Gempa bumi yang kuat bisa memindahkan air laut di atas lempeng tektonik, yang kemudian bergerak ke garis pantai membentuk gelombang tsunami. Di lautan dalam, tsunami dapat bergerak dengan kecepatan lebih dari 800 km/jam, tetapi ombaknya tidak terlalu tinggi—biasanya kurang dari satu meter. Ketika memasuki perairan dangkal, kecepatannya melambat dan ombak menjadi lebih tinggi.

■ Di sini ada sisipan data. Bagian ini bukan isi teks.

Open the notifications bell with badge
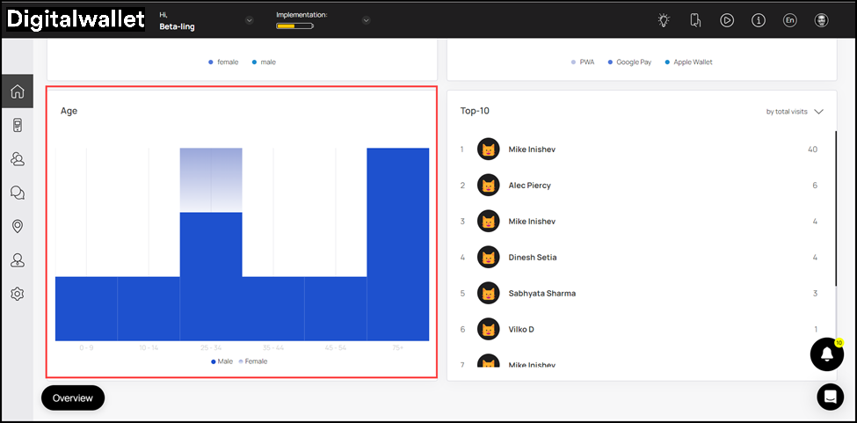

Gempa di Semenanjung Kamchatka pada 30 Juli memicu gelombang tsunami setinggi empat meter di beberapa bagian Rusia timur. Namun, tingginya ombak ini jauh lebih rendah dibandingkan tsunami Aceh 2004 atau Jepang 2011 yang mencapai puluhan meter. Faktor-faktor seperti bentuk dasar laut dan daratan di dekat pantai juga memengaruhi tinggi ombak tsunami.

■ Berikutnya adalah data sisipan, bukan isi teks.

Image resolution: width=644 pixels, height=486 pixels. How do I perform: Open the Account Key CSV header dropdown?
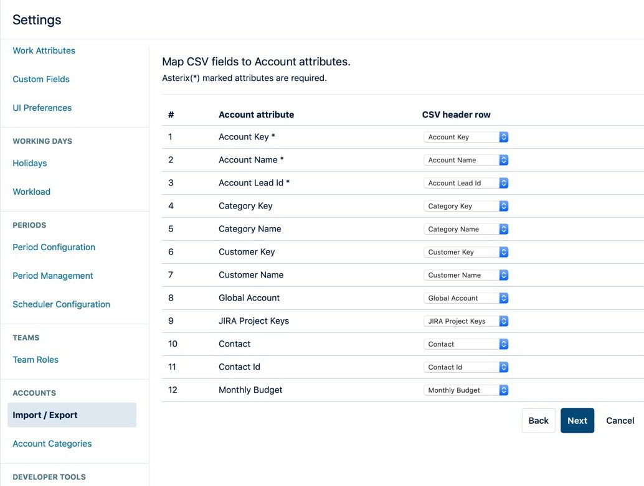(466, 137)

Sistem Peringatan Dini dan Pengembangan Teknologi
Sistem peringatan dini tsunami telah berkembang pesat, terutama di kawasan Samudra Pasifik. Banyak negara memiliki pusat-pusat peringatan untuk memberi tahu penduduk agar segera mengungsi. Hal ini sangat penting karena ilmuwan belum mampu memprediksi tepat kapan gempa bumi akan terjadi.
Lembaga Survei Geologi AS mencatat gempa berkekuatan 7,4 SR di wilayah yang sama 10 hari sebelumnya. Meski ini bisa menjadi gempa awal, hal itu bukan alat prediksi gempa bumi. Ilmuwan hanya bisa menggunakan data untuk membuat prakiraan kemungkinan terjadinya gempa bumi.
Antisipasi Gempa Susulan
Lembaga Survei Geofisika di Akademi Ilmu Pengetahuan Rusia (GS RAS) terus memantau wilayah Kamchatka untuk mengantisipasi kemungkinan gempa susulan. Gempa besar seperti ini bisa terus berlanjut hingga satu bulan ke depan.
Peristiwa gempa bumi di Rusia menunjukkan betapa pentingnya pemahaman tentang proses geologis dan pengembangan teknologi peringatan dini. Dengan peningkatan kesadaran dan infrastruktur yang lebih baik, risiko bencana alam seperti tsunami bisa diminimalkan.